PROMPT » Swap "Viewport" for "Window" throughout the lines below, and leave everything else unchanged.

GIVEN ENTRIES »

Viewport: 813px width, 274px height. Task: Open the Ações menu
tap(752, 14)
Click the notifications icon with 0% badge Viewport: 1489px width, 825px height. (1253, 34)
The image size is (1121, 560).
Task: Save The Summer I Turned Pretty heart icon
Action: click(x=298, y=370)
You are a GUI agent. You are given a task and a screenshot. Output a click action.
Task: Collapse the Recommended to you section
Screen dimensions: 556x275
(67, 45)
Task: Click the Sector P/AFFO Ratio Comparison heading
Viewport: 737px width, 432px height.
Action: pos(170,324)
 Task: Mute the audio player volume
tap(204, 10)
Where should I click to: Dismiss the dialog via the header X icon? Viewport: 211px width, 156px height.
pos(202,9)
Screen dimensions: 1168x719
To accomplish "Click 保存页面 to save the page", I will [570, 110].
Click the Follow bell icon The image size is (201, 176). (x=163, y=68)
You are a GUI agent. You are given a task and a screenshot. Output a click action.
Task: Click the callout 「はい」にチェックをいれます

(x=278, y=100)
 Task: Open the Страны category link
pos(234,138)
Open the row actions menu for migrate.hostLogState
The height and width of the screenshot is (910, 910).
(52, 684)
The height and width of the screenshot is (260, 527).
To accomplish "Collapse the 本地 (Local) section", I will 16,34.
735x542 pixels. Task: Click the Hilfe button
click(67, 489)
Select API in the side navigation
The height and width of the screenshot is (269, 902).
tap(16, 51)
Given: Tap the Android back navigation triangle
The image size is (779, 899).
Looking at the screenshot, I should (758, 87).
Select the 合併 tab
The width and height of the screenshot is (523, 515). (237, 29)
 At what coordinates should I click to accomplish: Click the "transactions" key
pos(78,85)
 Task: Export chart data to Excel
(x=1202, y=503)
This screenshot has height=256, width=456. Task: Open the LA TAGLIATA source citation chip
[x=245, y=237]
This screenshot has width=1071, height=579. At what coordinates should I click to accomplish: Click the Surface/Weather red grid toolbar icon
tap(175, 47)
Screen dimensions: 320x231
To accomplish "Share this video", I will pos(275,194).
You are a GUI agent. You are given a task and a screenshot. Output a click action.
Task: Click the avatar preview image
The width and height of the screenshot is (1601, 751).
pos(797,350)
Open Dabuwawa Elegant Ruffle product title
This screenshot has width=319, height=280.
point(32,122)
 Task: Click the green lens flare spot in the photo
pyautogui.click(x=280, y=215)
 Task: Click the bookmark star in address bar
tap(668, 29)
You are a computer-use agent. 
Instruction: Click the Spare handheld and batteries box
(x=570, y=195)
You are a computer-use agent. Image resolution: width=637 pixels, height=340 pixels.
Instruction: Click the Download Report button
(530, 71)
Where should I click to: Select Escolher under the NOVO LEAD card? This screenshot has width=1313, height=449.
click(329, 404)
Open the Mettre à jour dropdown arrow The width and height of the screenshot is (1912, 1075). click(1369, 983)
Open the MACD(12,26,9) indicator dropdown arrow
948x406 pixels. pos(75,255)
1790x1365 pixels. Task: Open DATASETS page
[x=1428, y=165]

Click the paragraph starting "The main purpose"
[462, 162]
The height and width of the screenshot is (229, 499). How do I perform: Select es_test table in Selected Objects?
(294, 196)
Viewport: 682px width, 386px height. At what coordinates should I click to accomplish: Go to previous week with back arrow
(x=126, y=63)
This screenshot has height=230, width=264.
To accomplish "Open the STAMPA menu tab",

ANSWER FOR THIS EXERCISE »
Window: 813px width, 274px height. Task: Open the Ações menu
tap(752, 14)
Click the notifications icon with 0% badge Window: 1489px width, 825px height. (1253, 34)
The image size is (1121, 560).
Task: Save The Summer I Turned Pretty heart icon
Action: click(x=298, y=370)
You are a GUI agent. You are given a task and a screenshot. Output a click action.
Task: Collapse the Recommended to you section
Screen dimensions: 556x275
(67, 45)
Task: Click the Sector P/AFFO Ratio Comparison heading
Window: 737px width, 432px height.
Action: pos(170,324)
 Task: Mute the audio player volume
tap(204, 10)
Where should I click to: Dismiss the dialog via the header X icon? Window: 211px width, 156px height.
pos(202,9)
Screen dimensions: 1168x719
To accomplish "Click 保存页面 to save the page", I will [570, 110].
Click the Follow bell icon The image size is (201, 176). (x=163, y=68)
You are a GUI agent. You are given a task and a screenshot. Output a click action.
Task: Click the callout 「はい」にチェックをいれます

(x=278, y=100)
 Task: Open the Страны category link
pos(234,138)
Open the row actions menu for migrate.hostLogState
The height and width of the screenshot is (910, 910).
(52, 684)
The height and width of the screenshot is (260, 527).
To accomplish "Collapse the 本地 (Local) section", I will 16,34.
735x542 pixels. Task: Click the Hilfe button
click(67, 489)
Select API in the side navigation
The height and width of the screenshot is (269, 902).
tap(16, 51)
Given: Tap the Android back navigation triangle
The image size is (779, 899).
Looking at the screenshot, I should (758, 87).
Select the 合併 tab
The width and height of the screenshot is (523, 515). (237, 29)
 At what coordinates should I click to accomplish: Click the "transactions" key
pos(78,85)
 Task: Export chart data to Excel
(x=1202, y=503)
This screenshot has height=256, width=456. Task: Open the LA TAGLIATA source citation chip
[x=245, y=237]
This screenshot has width=1071, height=579. At what coordinates should I click to accomplish: Click the Surface/Weather red grid toolbar icon
tap(175, 47)
Screen dimensions: 320x231
To accomplish "Share this video", I will pos(275,194).
You are a GUI agent. You are given a task and a screenshot. Output a click action.
Task: Click the avatar preview image
The width and height of the screenshot is (1601, 751).
pos(797,350)
Open Dabuwawa Elegant Ruffle product title
This screenshot has width=319, height=280.
point(32,122)
 Task: Click the green lens flare spot in the photo
pyautogui.click(x=280, y=215)
 Task: Click the bookmark star in address bar
tap(668, 29)
You are a computer-use agent. 
Instruction: Click the Spare handheld and batteries box
(x=570, y=195)
You are a computer-use agent. Image resolution: width=637 pixels, height=340 pixels.
Instruction: Click the Download Report button
(530, 71)
Where should I click to: Select Escolher under the NOVO LEAD card? This screenshot has width=1313, height=449.
click(329, 404)
Open the Mettre à jour dropdown arrow The width and height of the screenshot is (1912, 1075). click(1369, 983)
Open the MACD(12,26,9) indicator dropdown arrow
948x406 pixels. pos(75,255)
1790x1365 pixels. Task: Open DATASETS page
[x=1428, y=165]

Click the paragraph starting "The main purpose"
[462, 162]
The height and width of the screenshot is (229, 499). How do I perform: Select es_test table in Selected Objects?
(294, 196)
Window: 682px width, 386px height. At what coordinates should I click to accomplish: Go to previous week with back arrow
(x=126, y=63)
This screenshot has height=230, width=264.
To accomplish "Open the STAMPA menu tab",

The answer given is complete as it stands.